## Datatypes

### Topics covered:
- types of dtype, size of dtypes, changing dtypes

Every numpy array is a grid of elements of the same type. Numpy provides a large set of numeric datatypes that you can use to construct arrays. Numpy tries to guess a datatype when you create an array, but functions that construct arrays usually also include an optional argument to explicitly specify the datatype.

**Why Do We Have So Many Data Types in NumPy?**
- Memory Efficiency: Different data types require different amounts of memory. For example, an int8 uses 1 byte, while an int64 uses 8 bytes. By choosing the appropriate data type, you can save memory, especially when working with large datasets.

- Performance: Operations on smaller data types can be faster because they require less memory bandwidth and can fit more data into CPU caches. This can lead to improved performance in numerical computations.

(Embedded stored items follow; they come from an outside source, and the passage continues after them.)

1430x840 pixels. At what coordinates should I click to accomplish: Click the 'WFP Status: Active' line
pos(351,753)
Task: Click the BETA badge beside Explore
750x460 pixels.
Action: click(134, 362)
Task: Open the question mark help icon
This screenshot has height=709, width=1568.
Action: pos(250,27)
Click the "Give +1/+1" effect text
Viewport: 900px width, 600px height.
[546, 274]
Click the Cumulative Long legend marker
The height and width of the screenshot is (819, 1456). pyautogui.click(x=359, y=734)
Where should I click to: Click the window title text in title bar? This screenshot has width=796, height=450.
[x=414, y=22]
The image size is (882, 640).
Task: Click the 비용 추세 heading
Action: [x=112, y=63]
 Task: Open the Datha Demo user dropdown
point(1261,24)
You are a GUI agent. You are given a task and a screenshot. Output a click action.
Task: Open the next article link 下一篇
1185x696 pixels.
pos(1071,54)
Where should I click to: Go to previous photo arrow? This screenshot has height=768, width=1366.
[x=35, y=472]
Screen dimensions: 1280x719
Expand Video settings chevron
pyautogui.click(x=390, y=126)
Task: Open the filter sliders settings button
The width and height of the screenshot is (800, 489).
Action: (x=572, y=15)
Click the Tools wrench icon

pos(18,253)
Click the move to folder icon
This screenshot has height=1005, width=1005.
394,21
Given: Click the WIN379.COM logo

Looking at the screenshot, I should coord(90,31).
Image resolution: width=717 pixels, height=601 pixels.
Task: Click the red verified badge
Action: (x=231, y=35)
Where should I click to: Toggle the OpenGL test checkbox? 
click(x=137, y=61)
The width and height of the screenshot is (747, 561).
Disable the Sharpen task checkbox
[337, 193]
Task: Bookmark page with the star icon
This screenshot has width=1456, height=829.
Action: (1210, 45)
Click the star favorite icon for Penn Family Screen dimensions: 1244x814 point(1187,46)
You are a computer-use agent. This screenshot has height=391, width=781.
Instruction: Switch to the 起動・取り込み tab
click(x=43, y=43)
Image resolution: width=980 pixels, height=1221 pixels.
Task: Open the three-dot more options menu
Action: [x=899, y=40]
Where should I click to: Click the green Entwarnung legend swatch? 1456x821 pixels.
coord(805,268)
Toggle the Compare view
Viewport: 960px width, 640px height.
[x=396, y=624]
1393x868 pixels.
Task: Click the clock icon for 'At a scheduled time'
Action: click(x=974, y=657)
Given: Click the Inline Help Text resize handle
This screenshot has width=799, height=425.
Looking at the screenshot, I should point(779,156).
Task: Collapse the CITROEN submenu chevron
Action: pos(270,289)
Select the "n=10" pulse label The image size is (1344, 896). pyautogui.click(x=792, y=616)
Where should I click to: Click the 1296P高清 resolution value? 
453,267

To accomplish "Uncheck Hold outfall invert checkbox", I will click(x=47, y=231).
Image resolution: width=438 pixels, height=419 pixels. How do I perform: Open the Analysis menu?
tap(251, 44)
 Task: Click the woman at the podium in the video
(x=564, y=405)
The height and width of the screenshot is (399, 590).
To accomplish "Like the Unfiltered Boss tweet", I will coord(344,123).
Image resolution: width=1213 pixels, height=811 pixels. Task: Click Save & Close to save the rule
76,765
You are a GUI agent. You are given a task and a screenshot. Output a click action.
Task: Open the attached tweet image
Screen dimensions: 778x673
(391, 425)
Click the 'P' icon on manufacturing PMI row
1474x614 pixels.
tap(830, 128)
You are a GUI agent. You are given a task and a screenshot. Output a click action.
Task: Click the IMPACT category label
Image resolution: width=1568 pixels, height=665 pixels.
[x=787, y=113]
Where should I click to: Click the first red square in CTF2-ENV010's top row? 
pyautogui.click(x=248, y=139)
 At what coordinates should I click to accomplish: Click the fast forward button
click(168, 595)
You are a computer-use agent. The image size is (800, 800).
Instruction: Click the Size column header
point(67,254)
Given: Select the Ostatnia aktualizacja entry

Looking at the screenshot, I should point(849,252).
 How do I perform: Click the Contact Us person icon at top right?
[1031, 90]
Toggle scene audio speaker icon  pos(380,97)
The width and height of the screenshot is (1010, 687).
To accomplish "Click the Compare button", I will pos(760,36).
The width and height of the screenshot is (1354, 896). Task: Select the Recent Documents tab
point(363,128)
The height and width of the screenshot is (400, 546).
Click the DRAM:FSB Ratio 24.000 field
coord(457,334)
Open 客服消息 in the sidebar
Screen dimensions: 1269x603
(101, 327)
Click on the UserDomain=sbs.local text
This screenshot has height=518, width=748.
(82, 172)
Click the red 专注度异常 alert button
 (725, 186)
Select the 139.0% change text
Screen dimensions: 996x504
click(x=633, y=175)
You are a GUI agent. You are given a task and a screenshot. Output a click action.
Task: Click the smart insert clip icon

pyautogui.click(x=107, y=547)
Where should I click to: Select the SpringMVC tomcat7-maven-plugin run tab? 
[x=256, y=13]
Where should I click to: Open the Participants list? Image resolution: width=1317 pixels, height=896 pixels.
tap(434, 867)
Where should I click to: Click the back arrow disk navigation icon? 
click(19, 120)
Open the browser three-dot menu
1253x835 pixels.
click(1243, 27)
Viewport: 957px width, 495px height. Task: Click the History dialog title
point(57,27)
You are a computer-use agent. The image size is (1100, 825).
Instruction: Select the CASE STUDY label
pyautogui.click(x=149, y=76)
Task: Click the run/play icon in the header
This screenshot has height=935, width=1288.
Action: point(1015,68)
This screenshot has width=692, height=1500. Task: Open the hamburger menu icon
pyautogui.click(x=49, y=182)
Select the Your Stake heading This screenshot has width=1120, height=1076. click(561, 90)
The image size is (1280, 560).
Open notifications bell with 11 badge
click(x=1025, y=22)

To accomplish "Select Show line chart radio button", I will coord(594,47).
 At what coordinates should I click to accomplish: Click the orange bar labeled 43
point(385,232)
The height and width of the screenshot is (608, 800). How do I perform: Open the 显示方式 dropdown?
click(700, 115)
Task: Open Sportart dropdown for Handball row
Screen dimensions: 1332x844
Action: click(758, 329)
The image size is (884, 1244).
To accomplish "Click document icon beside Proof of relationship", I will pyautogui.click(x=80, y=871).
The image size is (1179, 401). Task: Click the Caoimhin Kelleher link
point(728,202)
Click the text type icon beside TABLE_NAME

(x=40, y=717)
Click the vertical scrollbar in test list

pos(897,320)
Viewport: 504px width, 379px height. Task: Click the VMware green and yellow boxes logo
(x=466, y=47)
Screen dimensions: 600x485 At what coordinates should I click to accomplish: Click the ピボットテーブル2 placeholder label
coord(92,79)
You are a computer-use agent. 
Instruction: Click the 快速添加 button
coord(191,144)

- Precision: Different data types offer varying levels of precision. For example, float32 has less precision than float64. Depending on the requirements of your calculations, you may need to choose a data type that provides the necessary precision.

Here is an example:

In [2]:
import numpy as np

In [2]:
x = np.array([1, 2])   # Let numpy choose the datatype
print(x.dtype)         # Prints "int64"

x = np.array([1.0, 2.0])   # Let numpy choose the datatype
print(x.dtype)             # Prints "float64"

x = np.array([1, 2], dtype=np.int64)   # Force a particular datatype
print(x.dtype)                         # Prints "int64"

int32
float64
int64


- **unsigned data types** refer to numeric types that can only represent non-negative integers (i.e., 0 and positive numbers). They do not support negative values.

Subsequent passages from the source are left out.